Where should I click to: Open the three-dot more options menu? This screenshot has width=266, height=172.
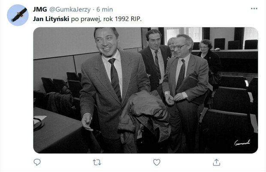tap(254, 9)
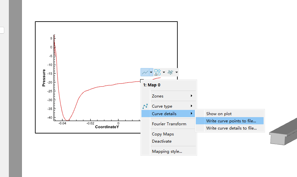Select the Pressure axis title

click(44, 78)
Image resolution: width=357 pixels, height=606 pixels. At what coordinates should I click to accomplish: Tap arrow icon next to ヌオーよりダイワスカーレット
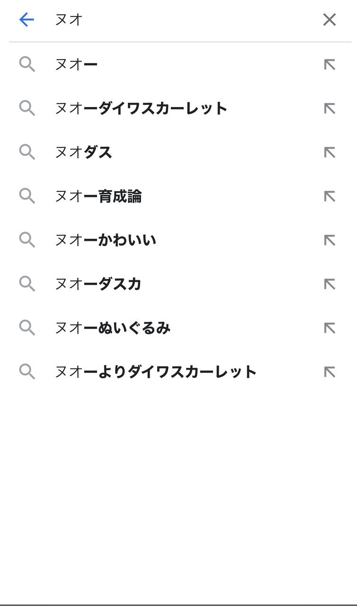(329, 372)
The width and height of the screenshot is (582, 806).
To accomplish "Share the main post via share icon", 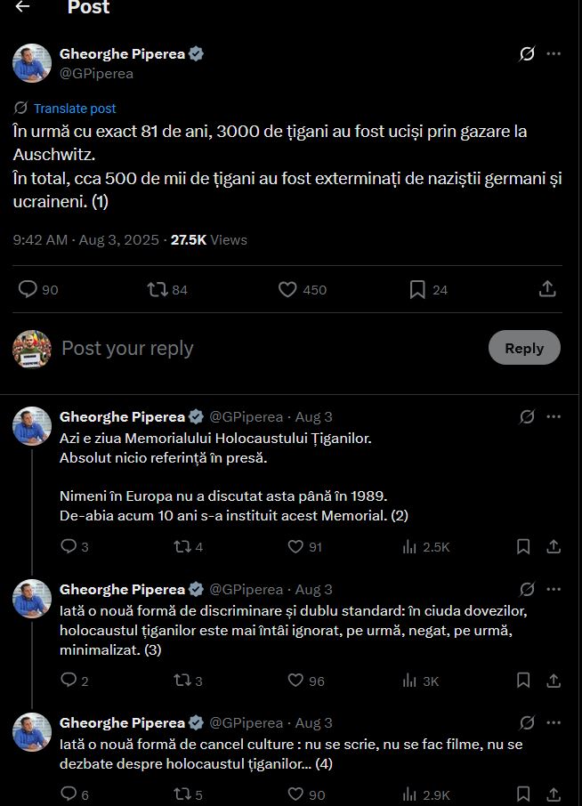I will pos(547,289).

::::::::::

[What you have to do]
Leaving every picture behind, retype the entries above exactly, from the first line through the line with "The width and", and stop there.

[Response box]
Where should I click to: Open the three-dot more options menu? This screenshot has width=266, height=172.
tap(254, 9)
Select the Pressure axis title

click(44, 78)
Image resolution: width=357 pixels, height=606 pixels. At what coordinates should I click to accomplish: Tap arrow icon next to ヌオーよりダイワスカーレット
(329, 372)
The width and height of the screenshot is (582, 806).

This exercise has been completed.